──────── TRECHO DA PÁGINA
Tratamento dos surtos (recaídas): visa reduzir a inflamação e aliviar os sintomas, com corticosteroides.
Fisioterapia e atividade física regular: ajudam a melhorar a força e a flexibilidade, além de aliviar a fadiga e o estresse.
Terapia ocupacional: ajuda a adaptar as atividades diárias e o ambiente de vida para aqueles que possuem maior limitação de suas atividades diárias.
Terapia psicológica: lida com a depressão, ansiedade, mudanças cognitivas e aprender a gerenciar o estresse.
Grupos de apoio: úteis para compartilhar experiências e estratégias de enfrentamento.
Dieta equilibrada: com uma alimentação saudável anti-inflamatória e antioxidante.
Meditação, ioga, respiração: o estresse pode agravar os sintomas da EM, então tais técnicas auxiliam no gerenciamento do estresse.
────────────────
──────── TRECHOS DE DADOS
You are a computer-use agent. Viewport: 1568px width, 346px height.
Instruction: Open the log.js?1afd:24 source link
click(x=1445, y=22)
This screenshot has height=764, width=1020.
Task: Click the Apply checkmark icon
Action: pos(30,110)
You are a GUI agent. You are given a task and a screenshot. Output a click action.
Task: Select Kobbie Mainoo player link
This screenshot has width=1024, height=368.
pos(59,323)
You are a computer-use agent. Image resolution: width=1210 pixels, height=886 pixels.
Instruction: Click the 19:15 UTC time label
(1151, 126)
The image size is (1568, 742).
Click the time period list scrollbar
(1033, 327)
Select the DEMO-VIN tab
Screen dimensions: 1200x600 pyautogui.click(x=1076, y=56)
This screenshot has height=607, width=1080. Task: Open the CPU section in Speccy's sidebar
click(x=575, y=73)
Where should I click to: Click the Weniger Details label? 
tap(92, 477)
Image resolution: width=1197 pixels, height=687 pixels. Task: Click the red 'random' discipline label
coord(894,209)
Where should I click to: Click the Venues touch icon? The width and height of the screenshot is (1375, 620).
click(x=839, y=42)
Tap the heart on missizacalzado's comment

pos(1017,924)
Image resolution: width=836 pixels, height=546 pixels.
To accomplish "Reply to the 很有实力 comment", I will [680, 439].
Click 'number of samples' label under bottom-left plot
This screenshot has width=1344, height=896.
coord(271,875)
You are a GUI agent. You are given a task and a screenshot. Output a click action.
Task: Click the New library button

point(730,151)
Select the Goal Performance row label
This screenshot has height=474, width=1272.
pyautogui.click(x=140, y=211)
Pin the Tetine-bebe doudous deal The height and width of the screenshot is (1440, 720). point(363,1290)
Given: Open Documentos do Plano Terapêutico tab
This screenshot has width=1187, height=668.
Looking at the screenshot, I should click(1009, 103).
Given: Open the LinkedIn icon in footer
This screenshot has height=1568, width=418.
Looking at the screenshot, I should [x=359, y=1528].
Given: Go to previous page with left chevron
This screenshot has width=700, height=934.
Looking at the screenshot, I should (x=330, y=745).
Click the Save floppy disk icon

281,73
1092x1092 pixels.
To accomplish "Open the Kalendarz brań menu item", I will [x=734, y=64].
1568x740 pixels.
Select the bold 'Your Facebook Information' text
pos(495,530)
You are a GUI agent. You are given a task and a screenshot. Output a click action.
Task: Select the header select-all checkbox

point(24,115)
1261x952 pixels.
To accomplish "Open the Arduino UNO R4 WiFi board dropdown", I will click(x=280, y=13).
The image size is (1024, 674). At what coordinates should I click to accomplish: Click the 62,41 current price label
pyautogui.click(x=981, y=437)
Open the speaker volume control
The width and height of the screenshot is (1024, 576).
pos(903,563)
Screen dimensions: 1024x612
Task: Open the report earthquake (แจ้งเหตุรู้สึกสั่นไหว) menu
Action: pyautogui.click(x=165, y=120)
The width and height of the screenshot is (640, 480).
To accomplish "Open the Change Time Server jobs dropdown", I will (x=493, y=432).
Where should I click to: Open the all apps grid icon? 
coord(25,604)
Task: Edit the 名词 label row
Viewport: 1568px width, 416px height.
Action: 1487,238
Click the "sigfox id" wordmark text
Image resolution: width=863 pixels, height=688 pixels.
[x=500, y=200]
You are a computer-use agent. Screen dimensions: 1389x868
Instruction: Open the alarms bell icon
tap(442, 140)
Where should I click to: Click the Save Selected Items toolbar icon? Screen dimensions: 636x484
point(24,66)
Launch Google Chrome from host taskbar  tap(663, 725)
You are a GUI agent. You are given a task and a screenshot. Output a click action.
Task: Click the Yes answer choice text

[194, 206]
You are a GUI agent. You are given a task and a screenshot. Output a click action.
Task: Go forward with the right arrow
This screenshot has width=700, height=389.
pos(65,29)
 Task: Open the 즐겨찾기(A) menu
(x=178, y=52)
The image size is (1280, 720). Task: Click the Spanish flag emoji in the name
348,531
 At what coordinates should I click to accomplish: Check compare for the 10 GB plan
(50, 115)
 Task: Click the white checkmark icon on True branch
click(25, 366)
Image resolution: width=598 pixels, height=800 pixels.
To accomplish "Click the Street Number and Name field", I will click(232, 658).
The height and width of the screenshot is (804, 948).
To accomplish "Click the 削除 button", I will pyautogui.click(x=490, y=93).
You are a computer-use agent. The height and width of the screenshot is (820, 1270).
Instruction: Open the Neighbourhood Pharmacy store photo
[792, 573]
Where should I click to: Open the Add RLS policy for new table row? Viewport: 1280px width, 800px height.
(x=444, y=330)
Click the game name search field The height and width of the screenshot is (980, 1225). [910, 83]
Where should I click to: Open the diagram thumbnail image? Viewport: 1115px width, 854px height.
────────────────
### [O QUE FAZER]
Escreva a continuação do texto sobre os tratamentos e cuidados na EM, começando logo depois do último item.

### [SUA RESPOSTA]
Depoimento da médica
A esclerose múltipla (EM) impactou completamente a minha forma de trabalho e de conduzir a vida. Devido aos sintomas como a fadiga, dores e formigamentos, que pioram com o estresse e sobrecarga, tive que readequar a rotina para priorizar minha saúde e qualidade de vida. Diminuí a carga horária de trabalho para sobrar mais tempo e realizar meus tratamentos. Porém, isso também impactou drasticamente, no primeiro momento, os meus ganhos financeiros e oportunidades de trabalho. Mas tinha que seguir com o tratamento, exercícios físicos regulares, terapia psicológica, cuidados com a alimentação e o sono adequado para não sofrer com a fadiga da doença.
Quando vejo médicos trabalhando 24-48h seguidas, ficando vários dias fora de casa, passando várias horas em cirurgias ou auxiliando em trabalho de parto, compreendi que faria meu corpo adoecer mais e deixei tudo isso. Por um lado, sinto-me aliviada. Esses hábitos de vida são muito ruins para a saúde, independentemente de ter uma doença crônica ou não.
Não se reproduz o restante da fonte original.